== Segment start ==

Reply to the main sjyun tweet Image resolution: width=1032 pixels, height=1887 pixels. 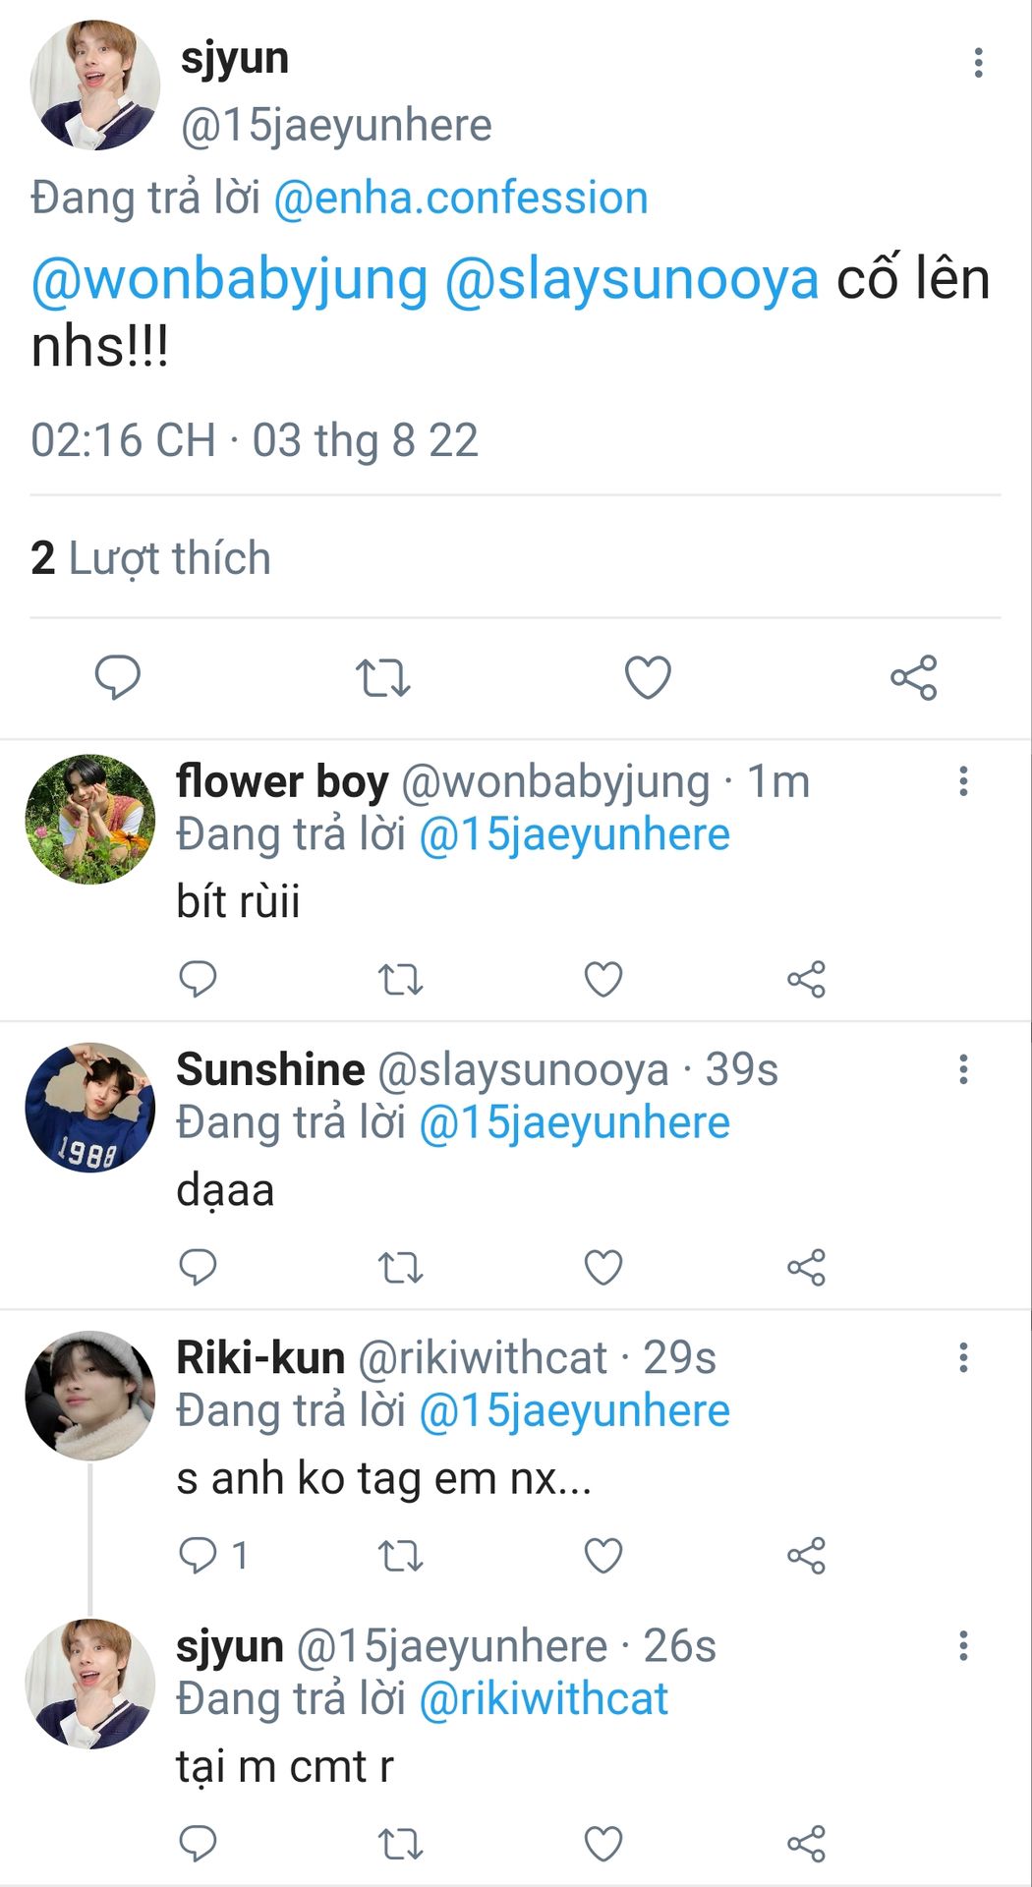118,677
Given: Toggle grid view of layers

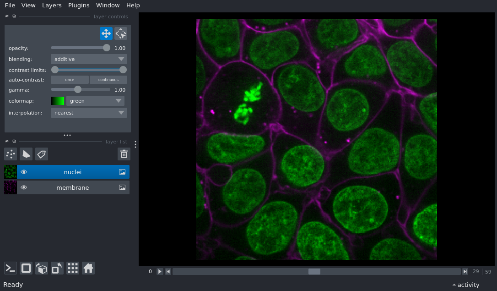Looking at the screenshot, I should [x=72, y=268].
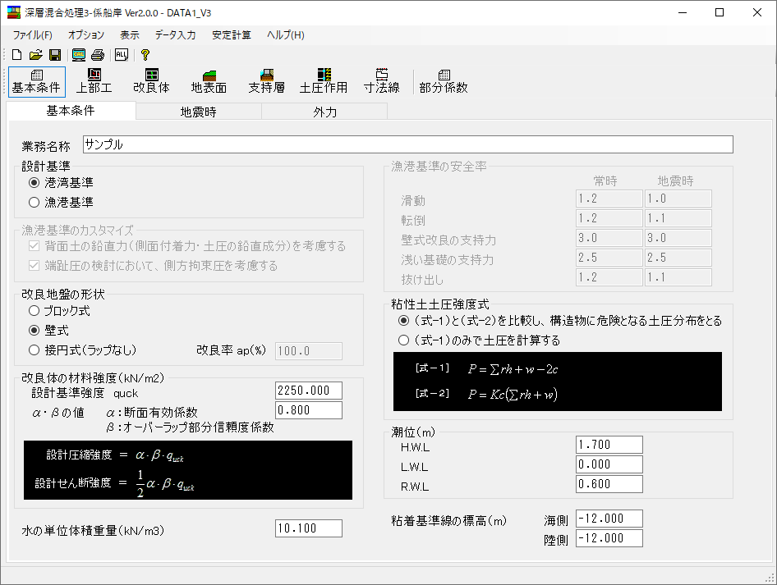Screen dimensions: 777x585
Task: Click the Open folder icon
Action: tap(35, 55)
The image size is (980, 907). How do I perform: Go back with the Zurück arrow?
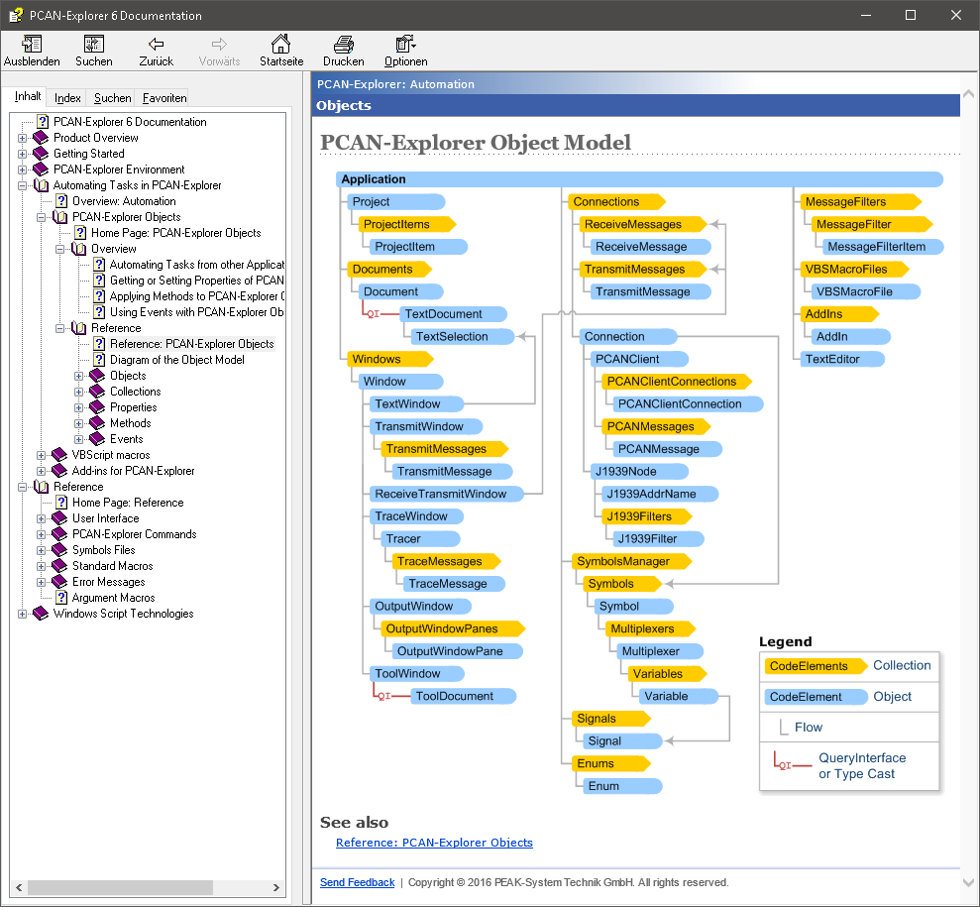click(x=157, y=45)
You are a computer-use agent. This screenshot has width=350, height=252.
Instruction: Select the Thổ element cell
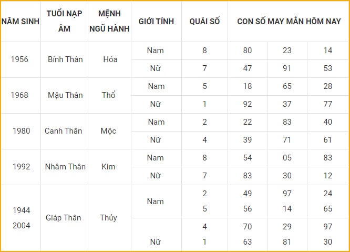tap(109, 95)
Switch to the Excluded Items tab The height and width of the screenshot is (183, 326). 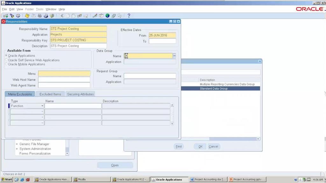(x=50, y=94)
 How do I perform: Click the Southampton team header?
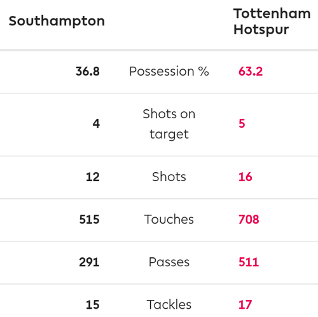click(57, 22)
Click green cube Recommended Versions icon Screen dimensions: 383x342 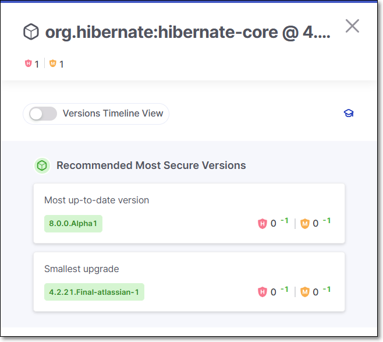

== Segment end ==

■ What you need to do ■
Write out, word for word, the lines running from the one containing "How do I perform: Click" to the end of the data above; the pictures are to be left out.

■ Exercise output ■
 How do I perform: Click the Southampton team header?
click(57, 22)
Click green cube Recommended Versions icon Screen dimensions: 383x342 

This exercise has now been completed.